How did pawn shops work pre-Internet?

The other night while watching ‘Pawn Stars’ re-runs, we were discussing how many of the items on the show really don’t require the experts that they bring in because you can often look up the value online, assuming there is otherwise no question on its authenticity.

That said, even with more common items you can look up, there may be wide variations that could greatly affect the value of an item, like a limited edition feature on a guitar, gun, etc. Which brings me to the question, how did pawn shops do this valuation in the days before the Internet existed? Presumably you have to know what the item is worth before you loan money against it.

If I brought in a random gun, musical instrument, tool, etc., while I would expect a pawn shop owner to have a vague idea what something is worth, and that certain brands sell better than others, how did they know what to do when something obviously valuable but outside their area of expertise came in the door? So much of what I see in pawn shops is jewelry, for example, which differs widely in purity, stone quality, etc. I doubt the average pawn shop guy is a master jeweler so how does even something like that get valued? Anyone have experience pawning oddball things, or work in a pawn shop to provide the straight dope on this?

From what I’ve gleaned, it was largely hit and miss experience on the part of the pawn shop owner. A lot of people lament the fact that you can’t find any great deals in pawn shops these days since anything can be easily looked up. Back in the day, you might find a classic guitar for a steal because the pawn shop didn’t realize what they had.

You also had various published sellers guides for common collectible items such as coins, firearms, baseball cards etc that you could reference to get an idea. I imagine your standard pawn shop doesn’t see many Lincoln manuscripts or 1641 French officer’s muskets.

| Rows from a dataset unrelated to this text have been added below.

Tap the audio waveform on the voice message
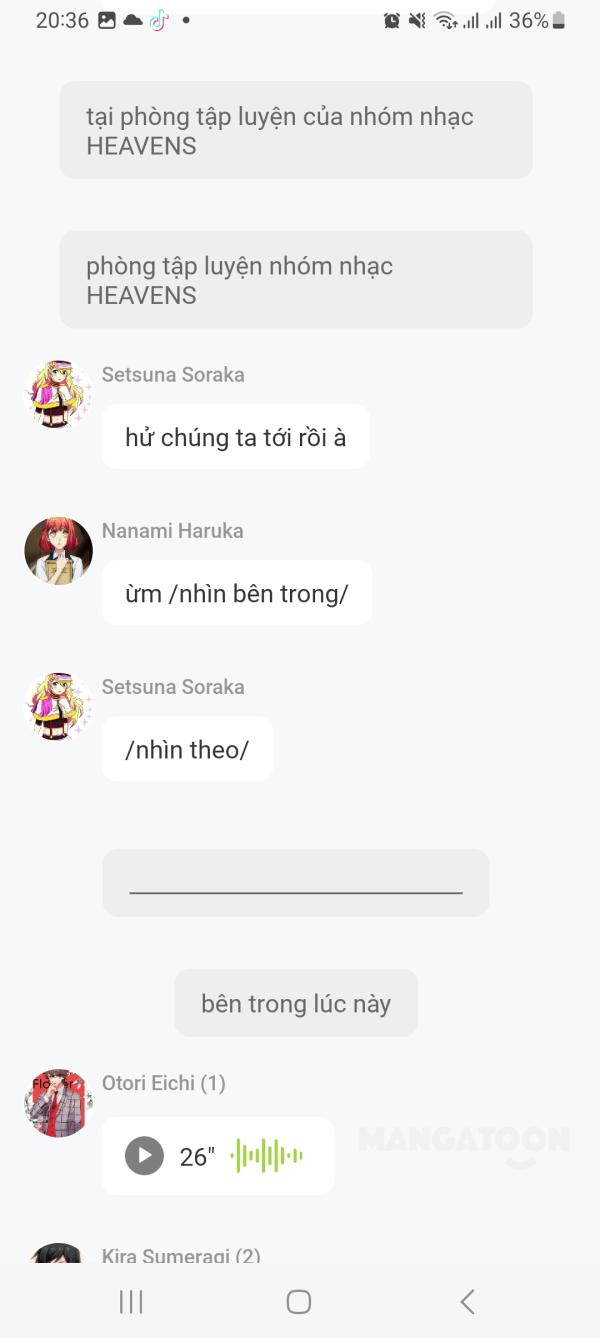This screenshot has height=1338, width=600. point(268,1155)
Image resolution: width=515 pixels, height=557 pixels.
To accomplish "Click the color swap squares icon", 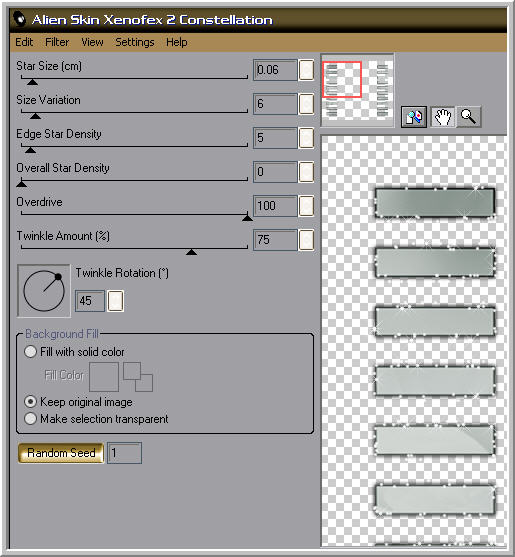I will [138, 377].
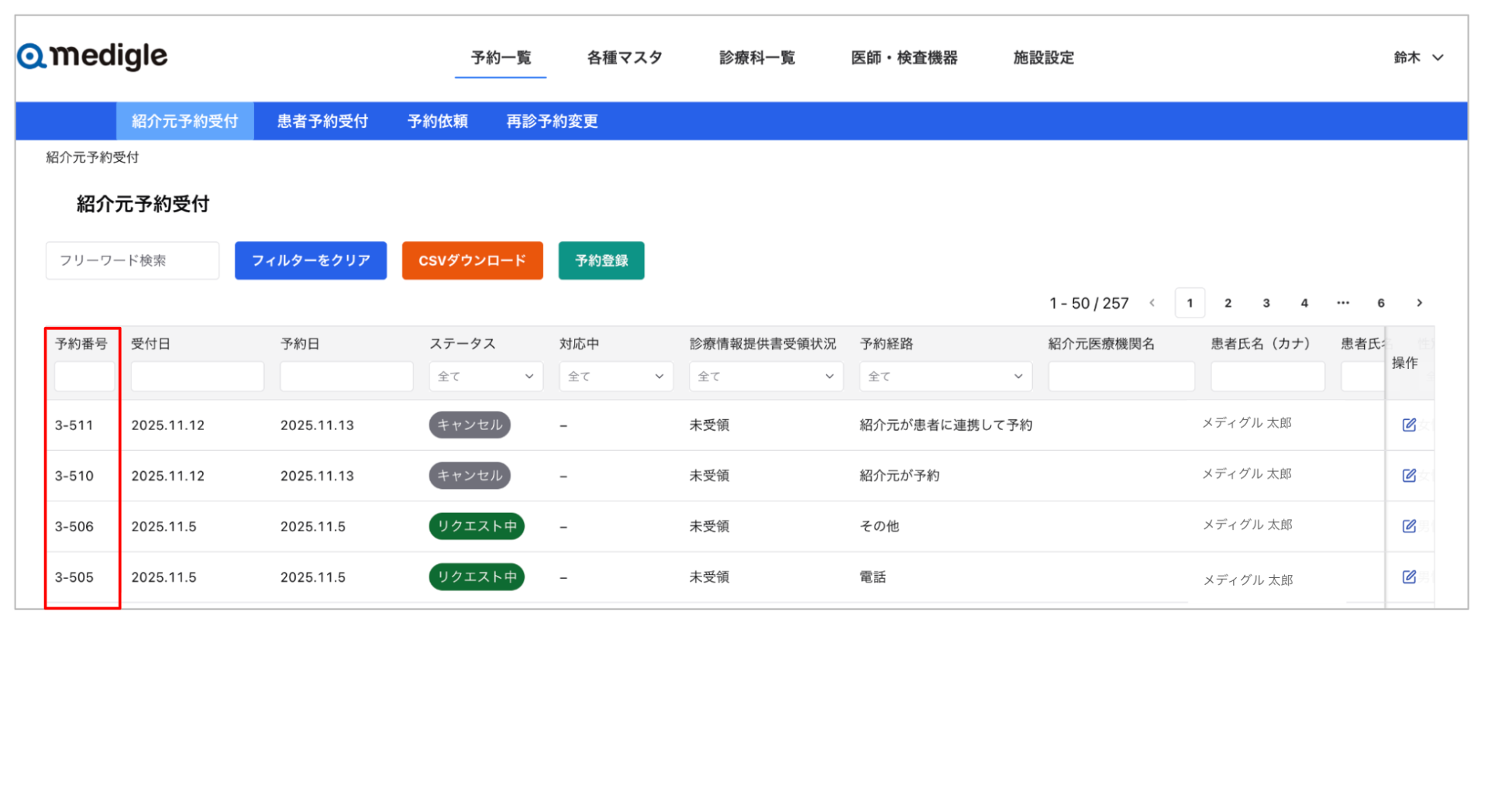The image size is (1488, 812).
Task: Open edit icon for reservation 3-506
Action: click(x=1408, y=526)
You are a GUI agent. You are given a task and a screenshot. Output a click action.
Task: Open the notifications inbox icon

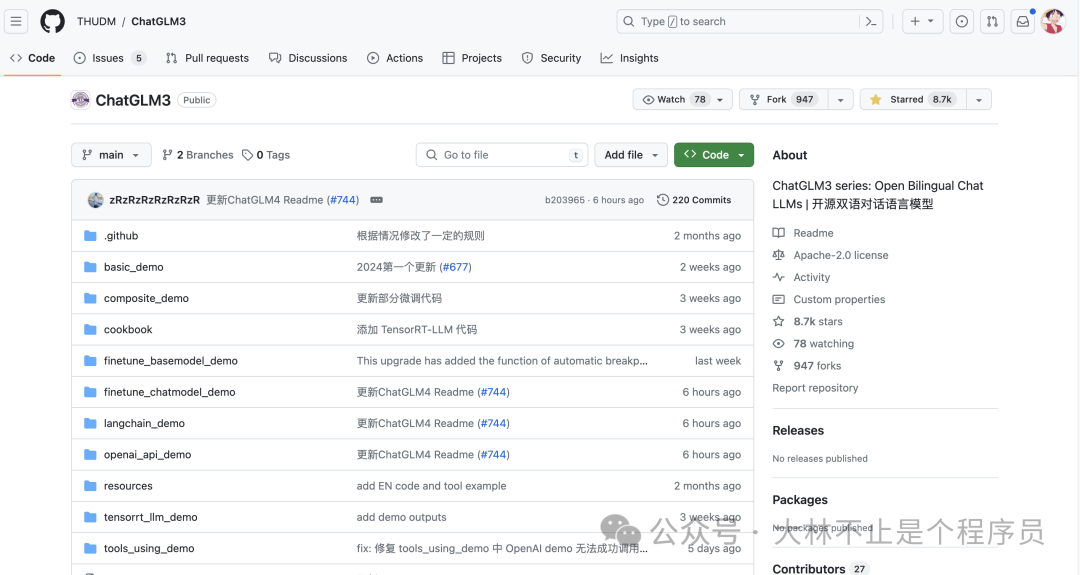(x=1022, y=21)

But this works both ways. Because the Internet was not there to set standards for pricing or provide alternative sources, the value was based almost entirely on what the local market would bare. Knowledge of his own customers was more important than knowing what folks on the other side of the country were paying.

Pawn shops have been around long before the Internet and never missed it. The operators know the value of items brought in for pawn. They are loaning only a token amount of the wholesale value anyway. It’s hard to get hurt with their program. Either they get the item for nearly nothing and can sell it much higher or they gain a terrific rate of return on their loan. It’s win-win for the pawnshop owner. If something comes in that they are unfamiliar with, they guess low. After all, they should also know their potential customers. Guns and jewelry sell pretty well. Your grandpa’s ship-in-a-jar not so much.

Keep in mind that the items on Pawn Stars is most often sold to the shop, not pawned through the shop.

This makes “actual value” far more important.

I just want to elaborate on this, because so many people don’t realize it.

A pawn shop is really a method of providing a secured loan. The item you give to the pawn shop is your collateral. If you fail to pay back the loan on the terms offered, then the pawn shop keeps your item. Because they want a pile of money and not a pile of items, the pawn shop tries to sell anything they keep. Thus, the pawn shop’s biggest concern is really what the owner is willing to pay back. If the owner knows that Joe will pay back $1,000 for his old whatchamacallit, he doesn’t necessarily need a expert’s appraisal, but he doesn’t want to offer too much just in case Joe doesn’t pay and the pawn shop has to sell it to someone else.

Obviously, all of this puts pawn shops in the line of acquiring an selling used stuff, and they become a natural brokerage for those types of sales. But the origin of the business is really about lending money.